Neue Verbündete und Protestformen

Nur, wie? Zu den Antworten der Panelrunde auf diese Frage gehört zum Beispiel die Zusammenarbeit mit neuen Verbündeten – etwa mit Gewerkschaften und deren Mitgliedern. Außerdem sollten „Windows of Opportunity“ (der nächste Hitzesommer kommt bestimmt) klug genutzt werden, um die Dringlichkeit der Krise und die Handlungsoptionen klar zu kommunizieren.

Auch neue Protestformen könnten der Bewegung guttun. Grundvoraussetzung sei aber, so Ulf Buermeyer, Jurist und Vorsitzender der Gesellschaft für Freiheitsrechte, dass die Protestfreiheit der Bewegung nicht eingeschränkt wird. „Es gibt eine traditionelle Skepsis von Behörden gegenüber der unmittelbaren Demokratie in Form von Demonstrationen und Blockaden“, so Buermeyer. „Versammlungen sind aber ein wichtiger Teil der Demokratie – sie machen sie lebendig. Statt die Versammlungsfreiheit einzuschränken, sollte man also vielleicht lieber darüber nachdenken, sie zu erweitern“.
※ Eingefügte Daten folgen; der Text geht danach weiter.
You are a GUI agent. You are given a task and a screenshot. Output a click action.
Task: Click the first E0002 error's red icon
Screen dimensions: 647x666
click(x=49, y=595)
Es sei wichtig, die Erfahrungen in der Bewegung zu besprechen, da sie „nicht nur individuell sind“, so Pauline Brünger am Ende des Abends. Die Probleme müsse man benennen und ein öffentliches Bewusstsein dafür schaffen. „Wenn die Freiheit der Klimabewegung eingeschränkt wird, schränkt das auch zivilgesellschaftliches Engagement insgesamt ein“.

Transparenzhinweis: Die Paneldiskussion fand im Rahmen eines eintägigen Kongresses von Fridays for Future statt, den die taz Panter Stiftung unterstützt hat.